降りる

【おりる】動詞

使い分けの視点

「降りる」は重力に任せる「落ちる」と違い、高所・乗り物・役目から自分の意志で離れる動作。「下車」は移動の報告、「身を引く」は役割の辞退、「幕を引く」は完了を表す。下降を敗北でなく決断として描き、直後に足が触れる地面や風を置くと選択が見える。

同義語

同品詞の類義語

下山する
下車する
身を引く文芸的

類義句

同品詞の慣用的言い換え

足を地につける文芸的
腰を下ろす
幕を引く文芸的

直喩変換

「Xのような」「Xみたいに」形式の直喩

舞い落ちる羽のような文芸的
霧が下りてくるような文芸的
帳が下ろされるような文芸的

副詞的言い換え

情態副詞・形容詞の副詞的変換

静かに
そろりと文芸的
ゆっくりと

体言的言い換え

用言を体言に変換

下降
下山
退場

婉曲・強調変換

ニュアンスの増減(婉曲化・強調化)

身を退く文芸的
足を下ろす
舞台を去る文芸的

関連語を探す

語釈エッセイと合わせて読む表現

下の語釈エッセイの論点とつながる言い換え・関連表現です。

決断後の一歩エッセイ関連

例文: 少年は予定外の駅で降り、冷たいホームに立った。「決断後の一歩」で初めて、自分が選んだ未来の遠さを知った。

決意は下り階段を使う——場面を動かす動詞の設計

主人公がひと駅手前で電車を降りる。ただそれだけの動作なのに、読者は何かが変わる予感を受け取ります。乗り物は物語の中で「流れ」の装置として働くからです。路線は決まっていて、乗っている限り人物は自動的に運ばれていく。約束の場所へ、決められた未来へ。その流れから自分の足で離脱した瞬間、人物は選択の主体に戻ります。だから場面の変わり目に置かれた下車の一文は、移動の報告ではなく決意の身体化として機能する。予定どおりの駅で降ろすか、ひと駅手前で降ろすか、それとも終点まで運んでしまうか——プロットの分岐点は、案外ホームの上にあります。

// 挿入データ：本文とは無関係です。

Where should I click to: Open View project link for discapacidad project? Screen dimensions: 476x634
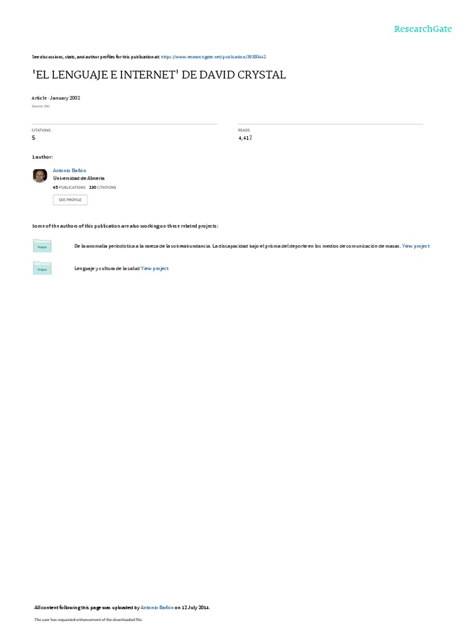[x=416, y=246]
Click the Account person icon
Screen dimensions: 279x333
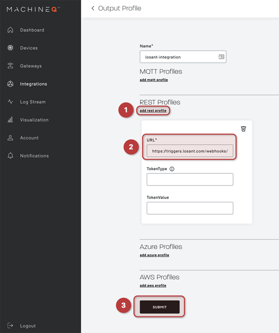coord(10,138)
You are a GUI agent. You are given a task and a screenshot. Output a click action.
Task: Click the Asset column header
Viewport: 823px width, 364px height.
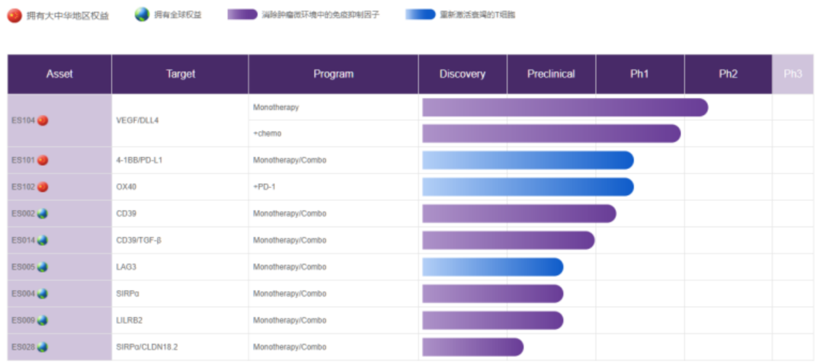click(x=59, y=74)
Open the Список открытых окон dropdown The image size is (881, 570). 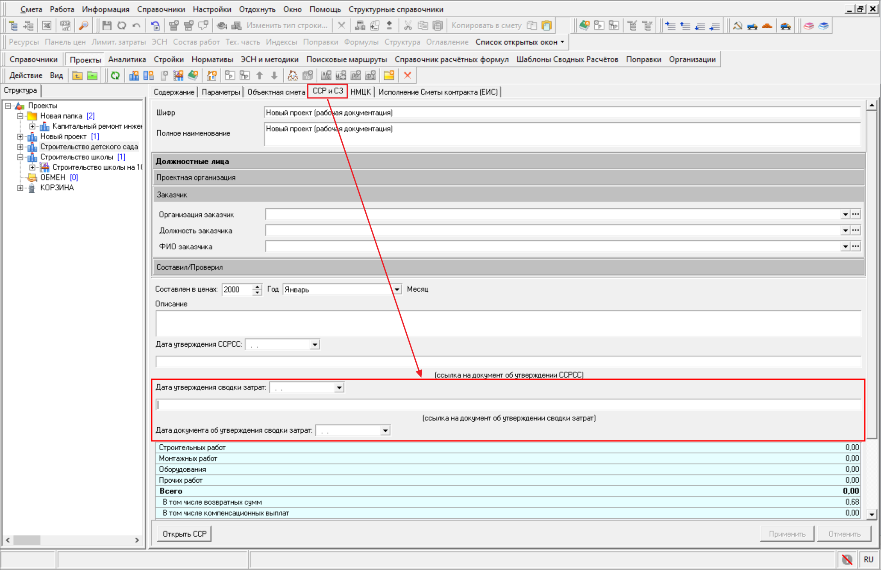[520, 42]
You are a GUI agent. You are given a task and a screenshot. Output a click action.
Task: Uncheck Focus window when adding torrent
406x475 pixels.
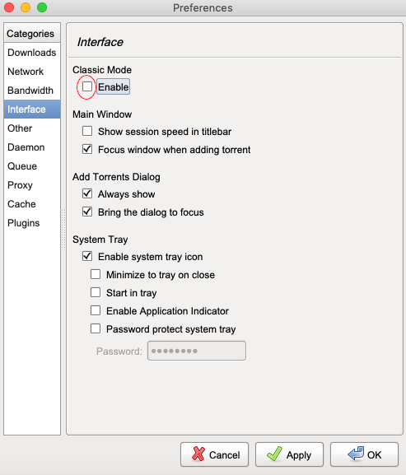pyautogui.click(x=87, y=149)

この動詞の中核にあるのは意志です。「落ちる」は重力に負けることで、「下がる」は位置の変化を外から述べる言い方ですが、「降りる」だけは、高い場所や乗り物を自分の判断で離れる動作を指します。「主役を降りる」「勝負から降りる」という比喩が成立するのはそのためです。同じ辞任でも、会長の座から「落ちた」と書けば失墜になり、「降りた」と書けば決断になる。出来事は同じでも、動詞ひとつで人物の尊厳が変わります。書き手が選んでいるのは移動の方向ではなく、その移動を誰が所有しているか、です。

物語の文法では、上昇は獲得と、下降は喪失と結びつきがちです。ところがこの語は、その等式に従わない数少ない下降動詞です。山を下りる者は登頂を済ませた者であり、舞台を降りる者は演じ終えた者である。下降でありながら、完了の含みを持つ——この二重性を使えば、撤退の場面を敗北として書かずに済みます。長年の競争から身を引く人物を、負けた人としてではなく山を下りる人として描く。読者が受け取る印象は、挫折ではなく、ひとつの季節を生き切った者の静けさに近づきます。負けを書かずに区切りを書けるのは、この動詞の得がたい特技です。

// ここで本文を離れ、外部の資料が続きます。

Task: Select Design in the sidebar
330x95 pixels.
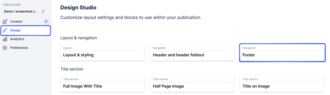Action: [x=26, y=30]
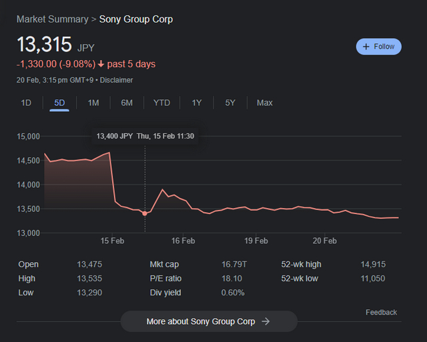
Task: Switch to the 1M time range
Action: 93,103
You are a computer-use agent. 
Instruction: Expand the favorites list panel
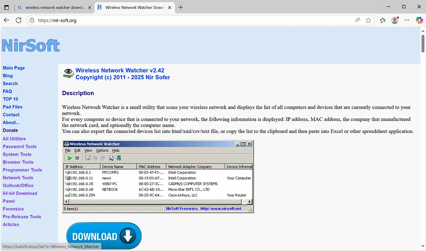pos(382,20)
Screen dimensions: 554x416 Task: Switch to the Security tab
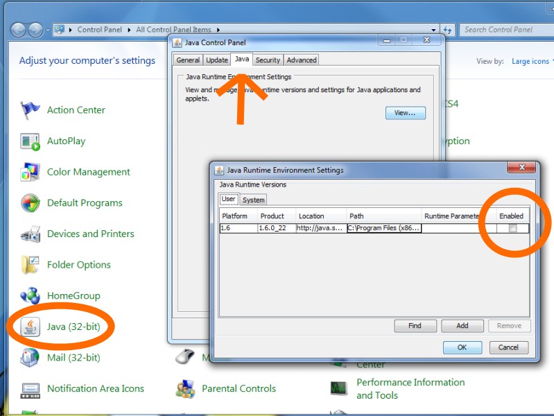(x=268, y=60)
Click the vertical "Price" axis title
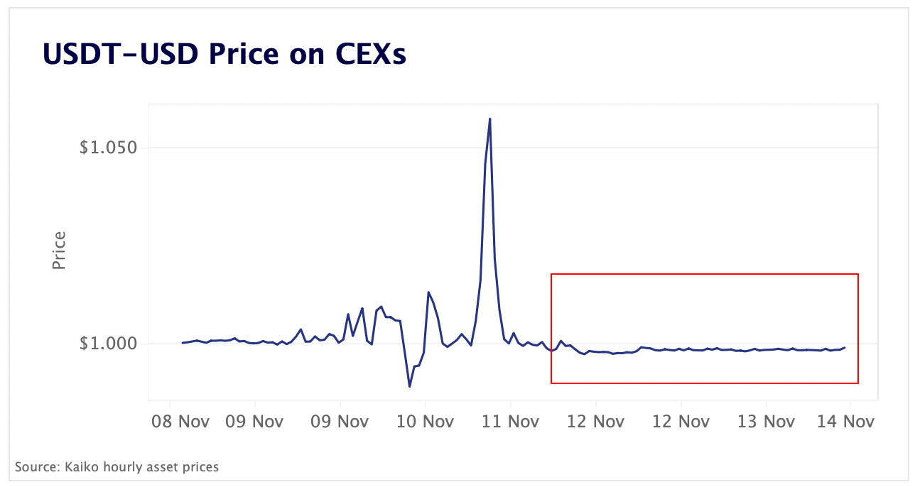The width and height of the screenshot is (915, 487). 59,251
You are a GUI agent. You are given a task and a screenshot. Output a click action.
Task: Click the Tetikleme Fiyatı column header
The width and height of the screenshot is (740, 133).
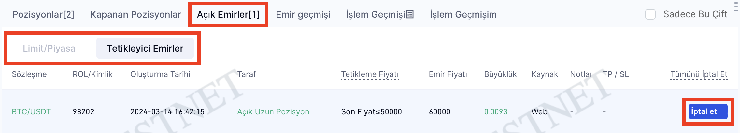(370, 74)

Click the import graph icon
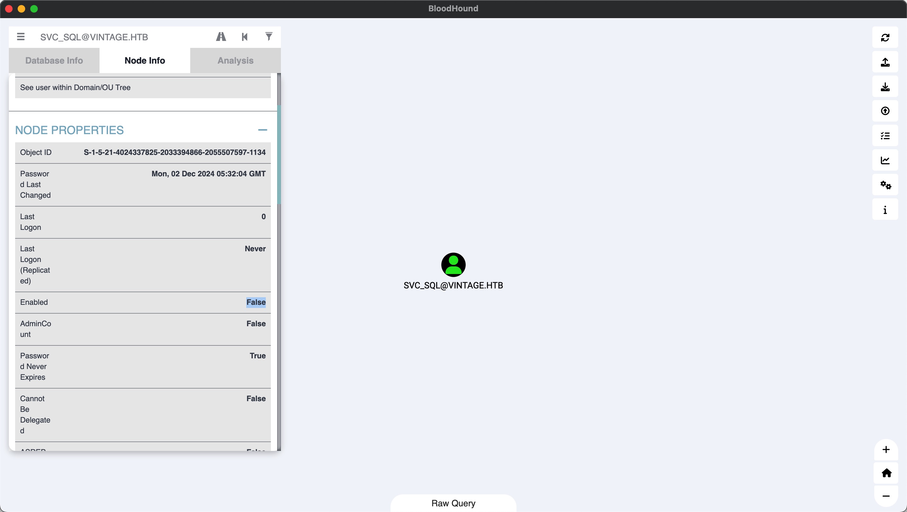click(885, 87)
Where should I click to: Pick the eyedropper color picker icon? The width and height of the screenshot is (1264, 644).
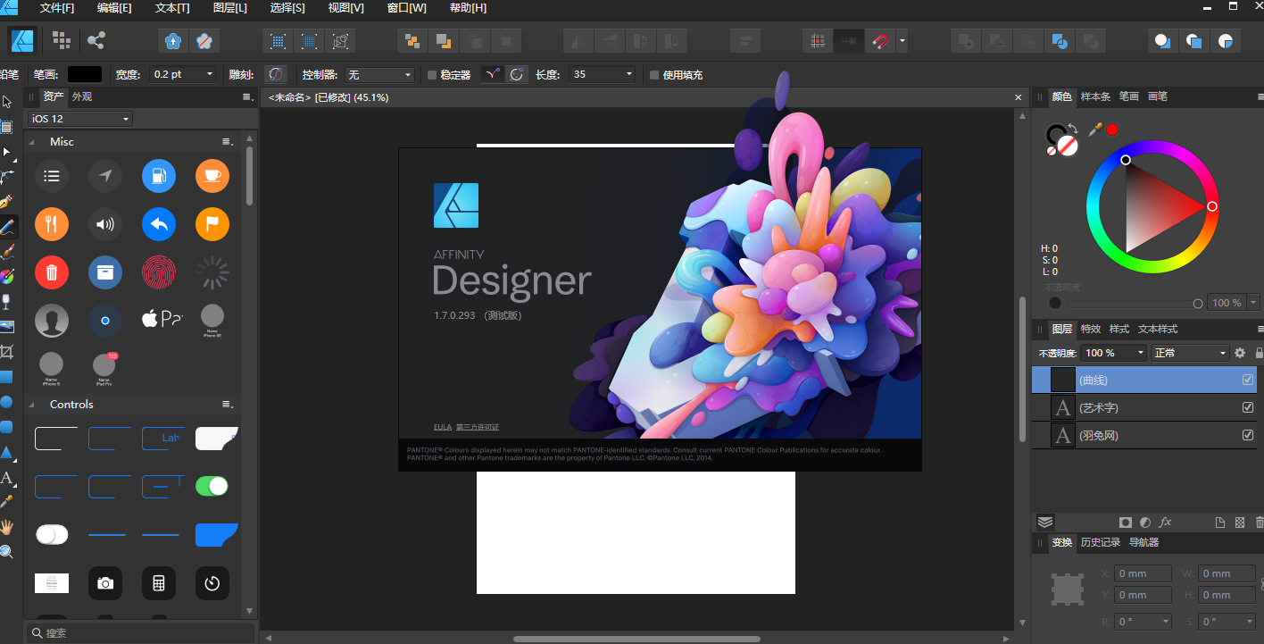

主語が人でない用法も見逃せません。霧が下りる、幕が下りる、霜が下りる。こちらは世界の側が静かに降下してくる言い方で、人物の決断とは逆向きの効果を持ちます。人が降りる文は場面を動かし、幕や霧が下りる文は場面を閉じる。章の末尾に「窓の外に夜が下りてきた」と一文置けば、読者は無意識にひと区切りを感じ取ります。開くためにも閉じるためにも使える動詞は、場面転換の道具箱の中でもかなり便利な部類に入ります。

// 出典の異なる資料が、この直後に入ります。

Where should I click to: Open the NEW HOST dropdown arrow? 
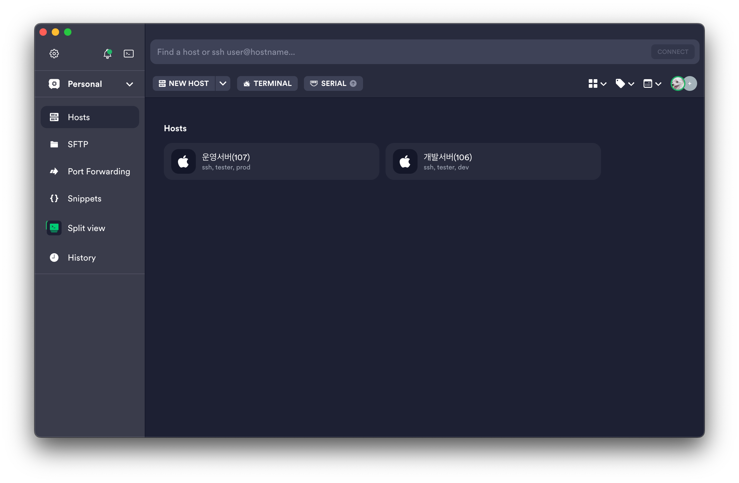coord(223,84)
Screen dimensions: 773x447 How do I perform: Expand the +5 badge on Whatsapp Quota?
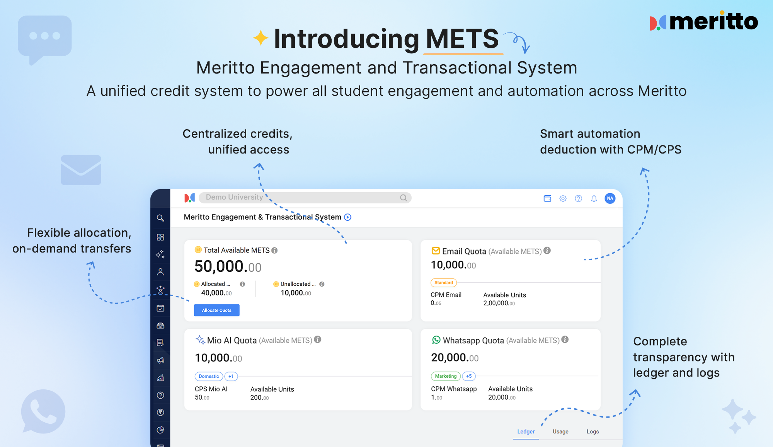click(469, 376)
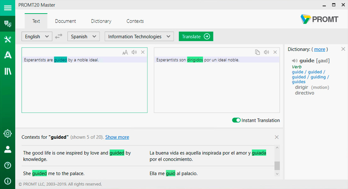Switch to the Document tab
The height and width of the screenshot is (189, 348).
point(66,21)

一方で、下車の場面は使い古されてもいます。夜のホーム、発車ベル、閉まるドアの向こうに残る顔。連載小説を何本か読めば、同じ絵に繰り返し出会います。手垢を落とす近道は、動作そのものを凝って書くことではなく、降りた直後の一歩目を書くことです。ホームに立って初めて気づく風の冷たさ、網棚に置き忘れた傘、思っていたより遠い改札。決断の重さは決断の瞬間ではなく、その直後の細部に宿ります。動詞は一瞬で終わる。けれど降りたあとの時間は、読者がまだ余韻の中にいるかぎり、書き手が好きなだけ引き延ばせる領土です。